Subject: Re: Another changer, another changer problem
To: der Mouse <mouse@Rodents.Montreal.QC.CA>
From: David Holland <dholland@cs.toronto.edu>
List: current-users
Date: 10/19/1998 18:46:34
> Let's assume that the question of how to handle devfs leaves is
> settled: either make them symlinks to elsewhere or back their
> permissions with a file or use an owner-and-mode translation layer or
> something.
>
> Then, how are partitions handled? If we want, say, /dev/usr to be a
> link into devfs, then we may have soemthing like
>
> /dev/usr -> /devfs/..../:scsibus0/targ=0,lun=0:sd0/
>
> ...and what comes after that last slash?
>
> If devfs is to be device-independent (which so far it seems it is; the
> discussion seems to be talking about a devfs that is little more than a
> filesystem presentation of the autoconfig device tree), where to disk
> partitions fit into it? The autoconfig code knows nothing about them,
> and I am inclined to say it probably shouldn't.
It could - go look at the partition table thread if you didn't see
what I suggested there.
> The only way I see for this to work is for sd0 to be the leaf and to go
> with a more generalized partitioning scheme, perhaps akin to the
> labelfs that was bandied about.
This is another possibility.
> That labelfs itself brings up more problems. Suppose, for the sake of
> argument, that we do
>
> mount -t labelfs /dev/sd0 /dev/psd0
>
> and then want to use /dev/psd0/a, /dev/psd0/b, etc.
>
> What sort of filesystem entities are /dev/psd0/a, /dev/psd0/b, etc?
> The only thing they can be, really, is device special files. Then the
> question is, what major/minor do they have? And how does this interact
> with modifying disklabels on a running system?
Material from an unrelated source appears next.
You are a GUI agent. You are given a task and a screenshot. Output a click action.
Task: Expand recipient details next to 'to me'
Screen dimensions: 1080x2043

In an ideal world they'd be device special files with no particularly
special major/minor, that the devfs code or labelfs code would route
off to the right place on its own.
You could also choose a major number and then allocate minor numbers
on the fly; the allocation wouldn't have to necessarily make any sense
or even be repeatable/persistent because the labelfs would make sure
the right names named the right things.
wait, that's exactly what you said.
> Given such a labelfs, then the partition trouble in devfs magically
> evaporates, since all the device node will be is a single raw disk
> device - the partition devices will arise from labelfs mounts.
Or you could build some or all of the same functionality into devfs.
> > 1. provide a userland interface for enumerating the active
> > devices, without groveling kvm or dmesg output, or ioctl'ing
> > everything in /dev to see what doesn't return ENXIO.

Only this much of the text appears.